··· Data to examine ···

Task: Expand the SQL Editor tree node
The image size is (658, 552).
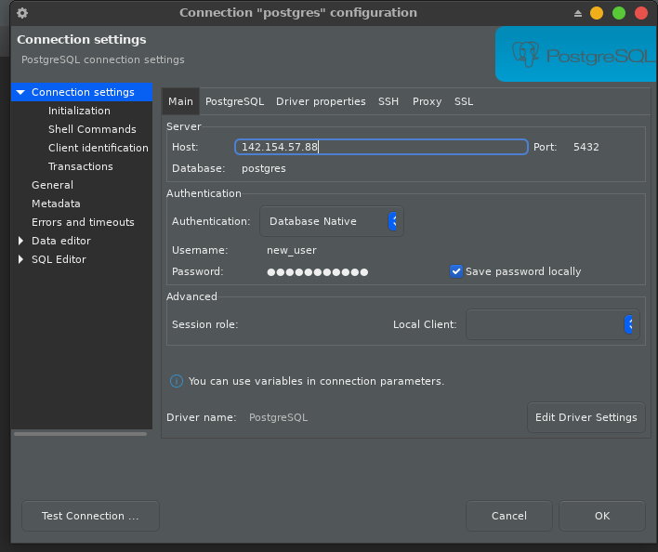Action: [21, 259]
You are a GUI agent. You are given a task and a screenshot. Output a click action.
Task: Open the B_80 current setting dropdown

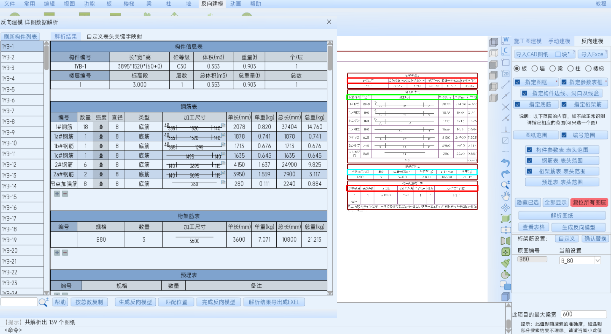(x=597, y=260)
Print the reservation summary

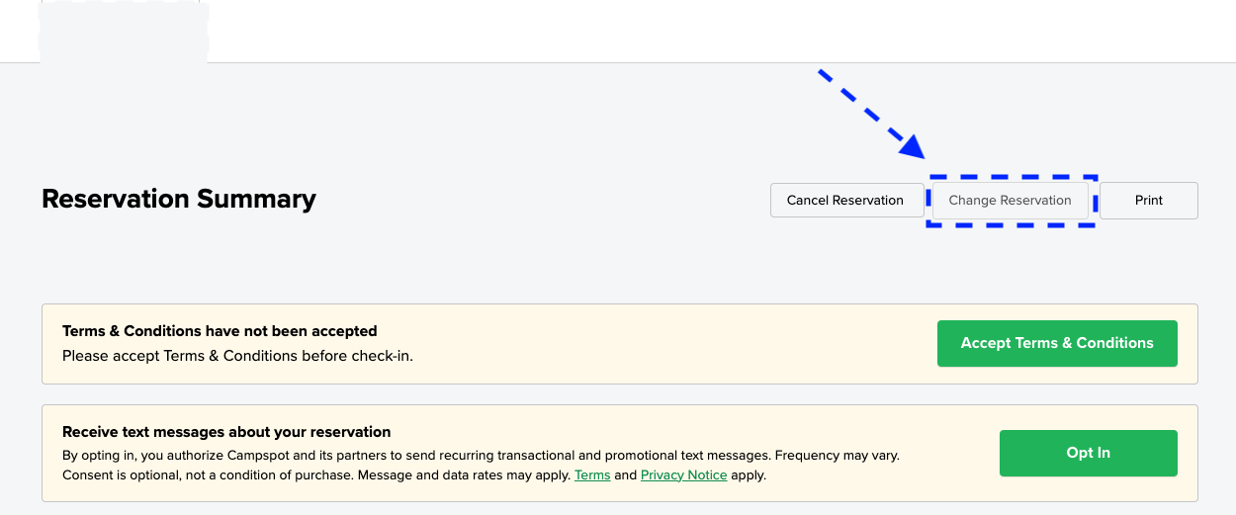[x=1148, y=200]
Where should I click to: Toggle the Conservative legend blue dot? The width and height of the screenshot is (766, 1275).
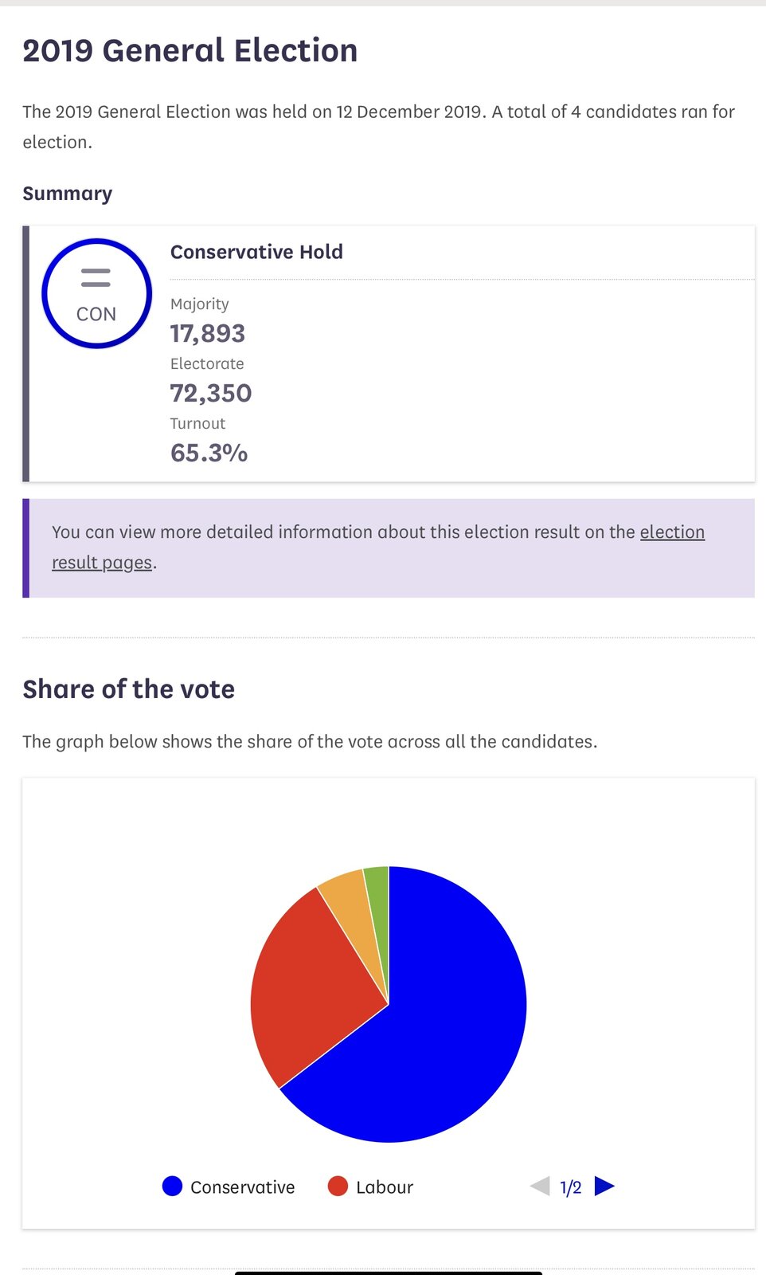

···

What you are asked to do =
Pictures don't belong in the copy. Retype exactly the lines from the one with "Print the reservation summary" through the last line of the records.

Your response =
Print the reservation summary

[x=1148, y=200]
Where should I click to: Toggle the Conservative legend blue dot? The width and height of the screenshot is (766, 1275).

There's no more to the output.